Thanks for the comments guys! The Pendulum is stock built, except for the black plexi at the bottom, that kept the whole entire base from warping. This model was a bit of a chore to be honest. I noticed most people make the slab wooden-looking. I went for a cement look instead (since no wood grain is provided). I am a very tedious painter, so I took my time with all the little details. I used several dark colored pencils to add the wood grain to the wooden parts....some surfaces had grain in the mold while many others did not. To me, that looked weird and cheapened the models look, so I painstakingly drew alot of the wood grain on, and sealed it all with Dull Coat. The blade was another problem. I painted it before I put it into the assembly. I masked off the wooden parts and sprayed the blade with "chrome". I wanted a really shiny blade, and silver or any other spray metallic was just not going to cut it. Unfortunately, I over-sprayed one of the sides, and had to wait a week or more for the enamel to dry...then sand it down...and respray.
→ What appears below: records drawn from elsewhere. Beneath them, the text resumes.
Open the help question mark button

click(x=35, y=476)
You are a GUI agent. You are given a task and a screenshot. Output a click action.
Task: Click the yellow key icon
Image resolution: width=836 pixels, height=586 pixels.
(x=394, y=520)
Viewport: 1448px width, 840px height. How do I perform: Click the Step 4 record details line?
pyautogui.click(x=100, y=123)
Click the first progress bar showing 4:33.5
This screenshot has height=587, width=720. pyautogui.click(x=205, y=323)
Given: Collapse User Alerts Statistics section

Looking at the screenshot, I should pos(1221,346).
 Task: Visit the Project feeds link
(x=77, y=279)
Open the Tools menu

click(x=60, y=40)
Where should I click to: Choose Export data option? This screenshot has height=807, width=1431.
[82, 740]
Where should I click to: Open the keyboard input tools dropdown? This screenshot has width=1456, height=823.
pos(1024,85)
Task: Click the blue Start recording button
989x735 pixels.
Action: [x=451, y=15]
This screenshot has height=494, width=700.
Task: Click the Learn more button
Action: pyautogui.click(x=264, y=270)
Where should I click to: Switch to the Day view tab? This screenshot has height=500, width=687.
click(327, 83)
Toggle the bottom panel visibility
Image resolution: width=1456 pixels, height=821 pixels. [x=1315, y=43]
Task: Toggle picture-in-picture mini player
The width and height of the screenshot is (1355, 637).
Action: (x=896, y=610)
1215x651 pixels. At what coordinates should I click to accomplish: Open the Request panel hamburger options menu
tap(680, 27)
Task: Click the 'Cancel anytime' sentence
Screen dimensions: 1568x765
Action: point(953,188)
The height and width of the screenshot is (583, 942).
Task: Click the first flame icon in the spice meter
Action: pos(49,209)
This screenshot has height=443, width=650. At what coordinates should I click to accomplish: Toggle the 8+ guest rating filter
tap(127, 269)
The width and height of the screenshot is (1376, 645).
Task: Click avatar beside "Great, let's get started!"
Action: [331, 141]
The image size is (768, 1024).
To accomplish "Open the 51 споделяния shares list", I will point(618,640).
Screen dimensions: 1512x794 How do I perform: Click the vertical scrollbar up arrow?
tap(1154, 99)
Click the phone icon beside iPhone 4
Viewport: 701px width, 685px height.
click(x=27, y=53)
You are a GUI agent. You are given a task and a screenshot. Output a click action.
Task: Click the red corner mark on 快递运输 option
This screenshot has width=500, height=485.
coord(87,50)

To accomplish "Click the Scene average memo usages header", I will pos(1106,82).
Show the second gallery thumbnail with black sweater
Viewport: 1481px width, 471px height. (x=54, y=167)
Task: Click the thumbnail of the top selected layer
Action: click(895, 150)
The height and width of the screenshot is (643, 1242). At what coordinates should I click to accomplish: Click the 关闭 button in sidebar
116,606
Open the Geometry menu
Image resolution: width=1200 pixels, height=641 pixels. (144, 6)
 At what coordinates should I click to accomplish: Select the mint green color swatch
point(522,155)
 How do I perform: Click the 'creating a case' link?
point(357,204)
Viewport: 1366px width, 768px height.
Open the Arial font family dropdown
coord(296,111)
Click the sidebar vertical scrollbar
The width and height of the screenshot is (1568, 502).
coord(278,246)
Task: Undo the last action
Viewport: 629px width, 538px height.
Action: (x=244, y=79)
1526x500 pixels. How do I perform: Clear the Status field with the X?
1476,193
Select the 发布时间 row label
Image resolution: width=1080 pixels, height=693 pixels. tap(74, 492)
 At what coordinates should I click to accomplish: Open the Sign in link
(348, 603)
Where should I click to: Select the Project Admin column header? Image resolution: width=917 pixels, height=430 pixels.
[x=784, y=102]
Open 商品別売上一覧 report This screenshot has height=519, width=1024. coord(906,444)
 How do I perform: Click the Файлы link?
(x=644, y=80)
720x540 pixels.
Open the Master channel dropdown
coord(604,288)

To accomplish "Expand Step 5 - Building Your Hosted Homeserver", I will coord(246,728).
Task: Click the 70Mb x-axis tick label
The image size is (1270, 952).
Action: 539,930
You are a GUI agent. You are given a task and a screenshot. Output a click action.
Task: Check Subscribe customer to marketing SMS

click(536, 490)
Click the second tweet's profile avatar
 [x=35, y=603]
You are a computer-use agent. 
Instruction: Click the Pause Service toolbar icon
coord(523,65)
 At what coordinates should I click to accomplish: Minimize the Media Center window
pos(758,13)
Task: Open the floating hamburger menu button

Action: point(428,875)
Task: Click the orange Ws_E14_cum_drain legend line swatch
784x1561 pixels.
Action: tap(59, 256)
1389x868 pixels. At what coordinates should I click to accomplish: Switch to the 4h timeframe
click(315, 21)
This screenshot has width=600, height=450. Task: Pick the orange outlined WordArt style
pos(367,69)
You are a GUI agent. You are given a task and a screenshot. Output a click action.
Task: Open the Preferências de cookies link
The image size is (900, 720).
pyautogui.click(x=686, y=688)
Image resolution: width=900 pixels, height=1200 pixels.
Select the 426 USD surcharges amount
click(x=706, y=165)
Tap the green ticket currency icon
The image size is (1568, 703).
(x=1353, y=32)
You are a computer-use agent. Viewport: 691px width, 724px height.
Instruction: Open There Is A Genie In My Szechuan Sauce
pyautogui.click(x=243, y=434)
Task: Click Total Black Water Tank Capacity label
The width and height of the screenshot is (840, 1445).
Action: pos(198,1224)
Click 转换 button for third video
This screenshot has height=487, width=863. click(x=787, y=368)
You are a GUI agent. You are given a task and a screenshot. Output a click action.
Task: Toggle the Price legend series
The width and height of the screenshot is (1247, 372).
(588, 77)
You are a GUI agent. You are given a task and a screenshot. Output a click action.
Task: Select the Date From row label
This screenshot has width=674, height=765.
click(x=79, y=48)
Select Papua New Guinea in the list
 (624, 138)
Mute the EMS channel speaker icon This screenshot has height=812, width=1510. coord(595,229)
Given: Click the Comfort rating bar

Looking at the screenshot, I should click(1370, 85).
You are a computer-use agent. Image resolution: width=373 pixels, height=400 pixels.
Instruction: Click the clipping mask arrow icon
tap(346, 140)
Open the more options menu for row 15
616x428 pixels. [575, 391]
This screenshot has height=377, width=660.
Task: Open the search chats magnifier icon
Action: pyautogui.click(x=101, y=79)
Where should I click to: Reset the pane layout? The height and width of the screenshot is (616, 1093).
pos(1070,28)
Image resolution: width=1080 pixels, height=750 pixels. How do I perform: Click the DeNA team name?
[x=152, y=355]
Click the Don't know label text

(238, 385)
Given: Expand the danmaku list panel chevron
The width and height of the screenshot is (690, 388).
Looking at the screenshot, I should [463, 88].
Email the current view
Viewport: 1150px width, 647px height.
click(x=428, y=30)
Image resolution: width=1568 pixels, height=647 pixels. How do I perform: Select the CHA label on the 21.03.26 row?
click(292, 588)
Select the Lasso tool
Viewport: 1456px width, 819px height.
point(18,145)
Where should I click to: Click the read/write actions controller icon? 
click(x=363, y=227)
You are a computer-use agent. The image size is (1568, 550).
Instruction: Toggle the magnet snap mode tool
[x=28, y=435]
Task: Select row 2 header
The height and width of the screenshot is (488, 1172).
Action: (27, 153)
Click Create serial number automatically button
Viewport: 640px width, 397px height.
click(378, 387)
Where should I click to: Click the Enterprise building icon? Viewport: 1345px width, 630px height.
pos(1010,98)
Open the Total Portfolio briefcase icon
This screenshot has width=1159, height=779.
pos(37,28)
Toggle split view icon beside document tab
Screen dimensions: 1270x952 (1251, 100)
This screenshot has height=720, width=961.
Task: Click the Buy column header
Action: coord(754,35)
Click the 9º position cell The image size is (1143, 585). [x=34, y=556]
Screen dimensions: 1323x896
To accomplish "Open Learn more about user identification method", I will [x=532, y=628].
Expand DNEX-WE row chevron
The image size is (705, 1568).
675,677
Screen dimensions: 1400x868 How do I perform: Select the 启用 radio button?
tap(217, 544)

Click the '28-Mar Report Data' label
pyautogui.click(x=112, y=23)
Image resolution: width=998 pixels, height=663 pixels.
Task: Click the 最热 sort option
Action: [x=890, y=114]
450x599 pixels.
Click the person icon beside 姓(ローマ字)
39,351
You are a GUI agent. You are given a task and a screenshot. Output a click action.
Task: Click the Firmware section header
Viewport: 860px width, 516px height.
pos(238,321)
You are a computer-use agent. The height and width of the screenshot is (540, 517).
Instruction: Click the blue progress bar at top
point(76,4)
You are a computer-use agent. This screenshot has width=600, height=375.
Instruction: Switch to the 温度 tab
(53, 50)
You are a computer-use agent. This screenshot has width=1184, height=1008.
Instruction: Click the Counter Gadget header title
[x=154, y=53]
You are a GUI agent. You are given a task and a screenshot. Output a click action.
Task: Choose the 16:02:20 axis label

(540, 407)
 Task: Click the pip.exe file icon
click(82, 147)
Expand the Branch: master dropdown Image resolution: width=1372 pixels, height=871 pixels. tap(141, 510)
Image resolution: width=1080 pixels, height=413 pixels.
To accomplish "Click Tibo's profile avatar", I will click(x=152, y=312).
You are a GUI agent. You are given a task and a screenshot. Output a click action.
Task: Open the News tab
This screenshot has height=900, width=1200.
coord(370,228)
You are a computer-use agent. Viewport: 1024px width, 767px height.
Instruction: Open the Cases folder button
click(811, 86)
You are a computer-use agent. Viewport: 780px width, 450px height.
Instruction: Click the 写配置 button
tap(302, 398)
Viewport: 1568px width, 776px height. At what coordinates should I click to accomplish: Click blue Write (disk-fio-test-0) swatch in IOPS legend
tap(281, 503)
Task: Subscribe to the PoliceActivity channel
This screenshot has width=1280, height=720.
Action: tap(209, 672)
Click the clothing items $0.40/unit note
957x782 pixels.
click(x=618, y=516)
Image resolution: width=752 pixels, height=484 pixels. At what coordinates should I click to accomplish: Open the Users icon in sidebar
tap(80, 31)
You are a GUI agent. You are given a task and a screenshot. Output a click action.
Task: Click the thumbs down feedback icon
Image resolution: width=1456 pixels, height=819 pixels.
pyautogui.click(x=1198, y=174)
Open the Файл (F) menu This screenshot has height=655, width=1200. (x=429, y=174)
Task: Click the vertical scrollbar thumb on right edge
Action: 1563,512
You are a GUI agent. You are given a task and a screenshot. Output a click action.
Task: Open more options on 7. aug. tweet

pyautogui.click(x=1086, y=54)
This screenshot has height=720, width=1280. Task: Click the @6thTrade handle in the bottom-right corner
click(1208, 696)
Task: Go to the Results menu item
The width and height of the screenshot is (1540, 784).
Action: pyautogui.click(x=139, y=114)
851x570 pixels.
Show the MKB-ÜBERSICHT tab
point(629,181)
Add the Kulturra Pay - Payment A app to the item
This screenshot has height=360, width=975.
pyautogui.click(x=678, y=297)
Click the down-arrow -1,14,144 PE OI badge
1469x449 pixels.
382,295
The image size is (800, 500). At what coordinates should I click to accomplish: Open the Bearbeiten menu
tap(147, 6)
I was going for more of a museum look, than an actual "in use" pendulum, hence the clean paint-up. Lastly, the Pendulum does not swing at all...it is fixed. LOL! I accidentally put glue into the hole that the blade swings from when I was doing the final assembly...obviously, I wasn't concentrating on what I was doing at the time. But, all in all, I was very pleased with it's outcome. Thanks again!


----------



## StarshipClass (Aug 13, 2003)

Once all the details are known, the job is that much more impressive!

Excellent job on the wood grain! That's always tough. I've used oil paint and it wasn't easy. I like your method better.


----------